Source passage:
A source at the commission of inquiry, which is headed by high court judge Julia Sebutinde, said he had heard the allegations that some employees of URA
who were supposed to appear before the commission had been left out.
However, Geoffrey Kiryabwire, one of the counsels appearing for the commission, said they only followed up on complaints brought to them by the public.
"We put in adverts in the papers calling on the general public to provide us with information about those they thought were corrupt," said Mr Kiryabwire,
adding that he himself appeared on TV programmes encouraging people to come forward with information.
He said the commission could not know all the people suspected of being corrupt unless the public came out with information.
Assistant Commissioner in charge of Tax Education and Public Relations Christopher Kiwanuka Kaweesa, when contacted, declined to comment, saying the
information could only be cross-checked with the office of the Commissioner General. The judicial commission of inquiry into alleged corruption in URA ended its public hearings last week. Mr Kiryabwire said that the commission was now
concentrating on writing its report, which is expected to make far-reaching recommendations.
"We have already started writing the report. So, we may not be holding any more public hearings unless something really serious comes up," he said.
Set up in May, the commission was supposed to finish its work within four months.
During its sittings at the International Conference Centre, the commission heard testimonies from taxpayers who were forced to bribe officials in order to
have their merchandise cleared. Testimony was also given by importers whose merchandise has been held by the tax body for several months.
The commission also heard testimony of how some business people rushed to State House whenever there was a tax dispute.
Some informers also said they were not paid their 10 per cent of the tax recovered, while in some cases it was shared out.
However, the commission has established that the rumors about corruption in URA were true, and this was denying the government billions of shillings in tax
"It is hard to believe how some of these people acquired their wealth within such a short time," a source said, adding that it was not surprising that the
authority had for the past four financial years failed to achieve its revenue targets.
Informed sources said that infighting among URA officials had also increased the panic within the authority. Employees of the authority who thought that a
few of their colleagues were living in luxury and behaving as though they were above the law reported them to the commission.
Among other issues, the commission of inquiry looked at the declaration forms of URA employees, which they have to fill every year detailing their wealth, as
well as the conduct of taxpayers and how the authority could be helped to improve tax collection. Many of the staff investigated, it was found, had not declared all their wealth. Most of those investigated were junior officers, but their wealth left
the public wondering how such junior members of staff could have acquired so much wealth within a few years of employment.
The report, like the one on the Sebutinde enquiry into corruption in the police force, is expected to result in changes in the authority. The public has great
expectations that the commission will end corruption in the authority and improve tax collection.
URA is considered by financial analysts to be among the most corrupt government departments. For a long time now, both the public and the government have been
accusing URA officials of abetting corruption and smuggling, making it impossible for revenue targets to be achieved.
Donors support Uganda's annual budget by up to 52 per cent, meaning that improved revenue collection is crucial to the country achieving a balanced
budget in the near future. Economists say that this massive level of budget support is unsustainable given donor fatigue in the funding of budgets of Third World countries.

Task directions: Copy out everything in the article above on the URA corruption inquiry from "During its sittings" down to "a tax dispute.".

Information shown:

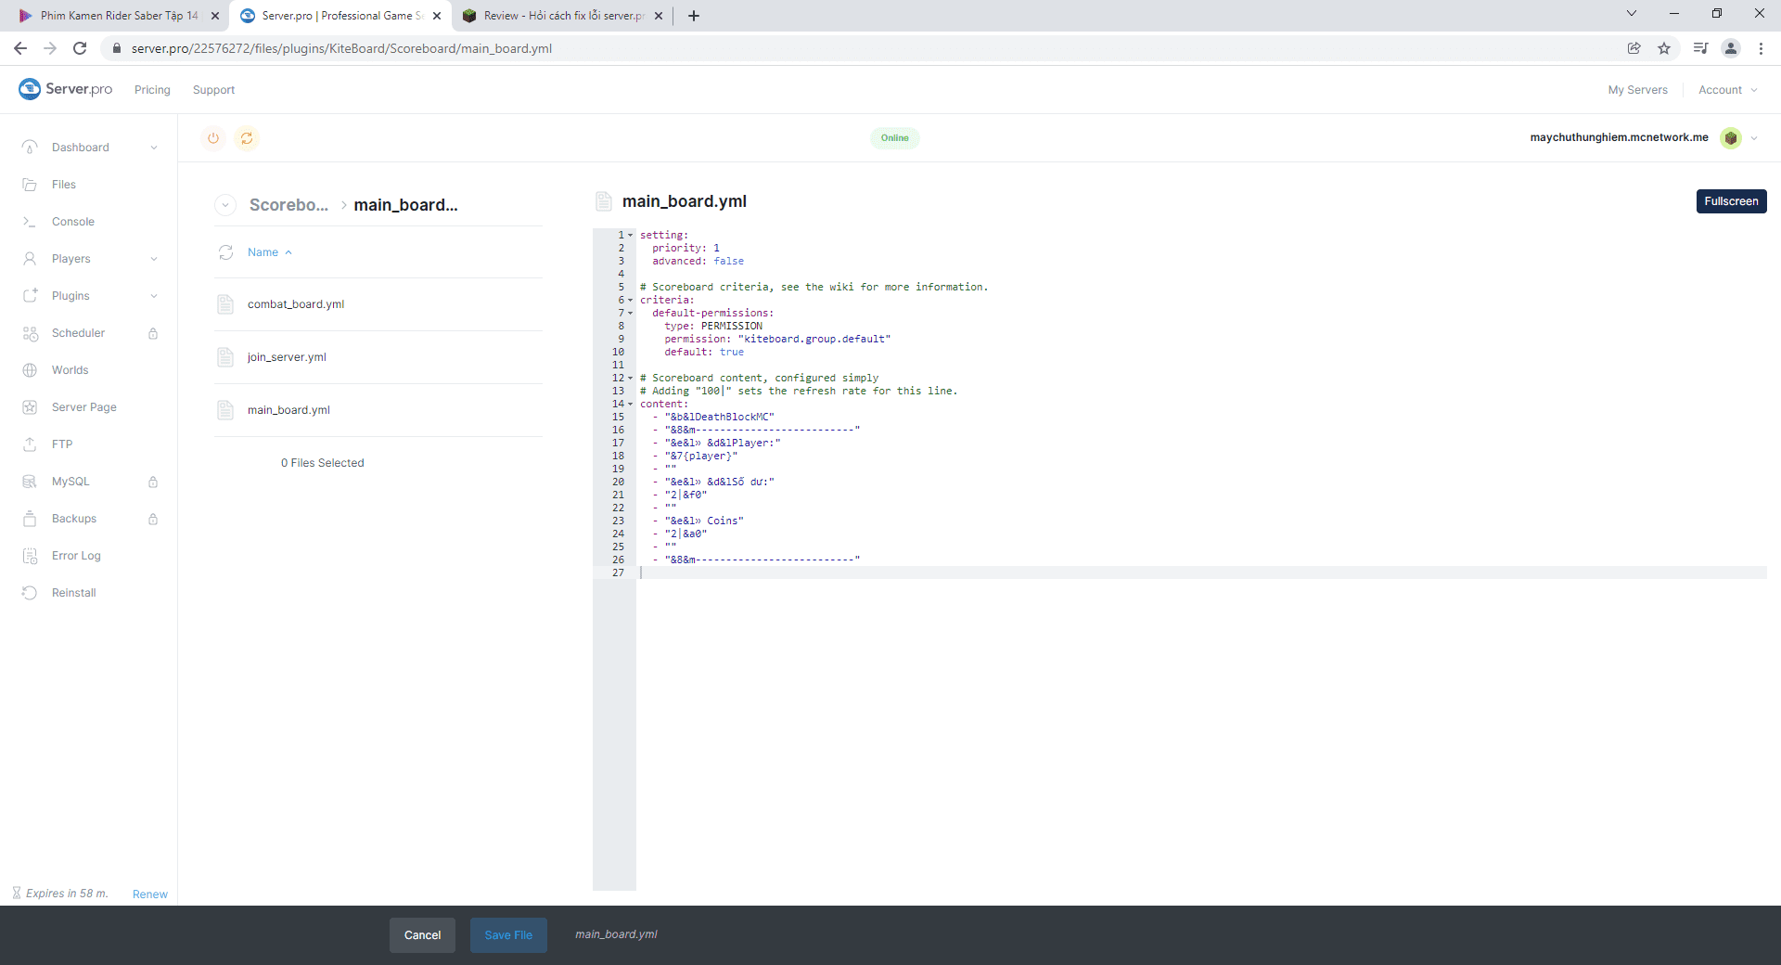The height and width of the screenshot is (965, 1781).
Task: Bookmark this page with star icon
Action: point(1664,48)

Written answer:
During its sittings at the International Conference Centre, the commission heard testimonies from taxpayers who were forced to bribe officials in order to
have their merchandise cleared. Testimony was also given by importers whose merchandise has been held by the tax body for several months.
The commission also heard testimony of how some business people rushed to State House whenever there was a tax dispute.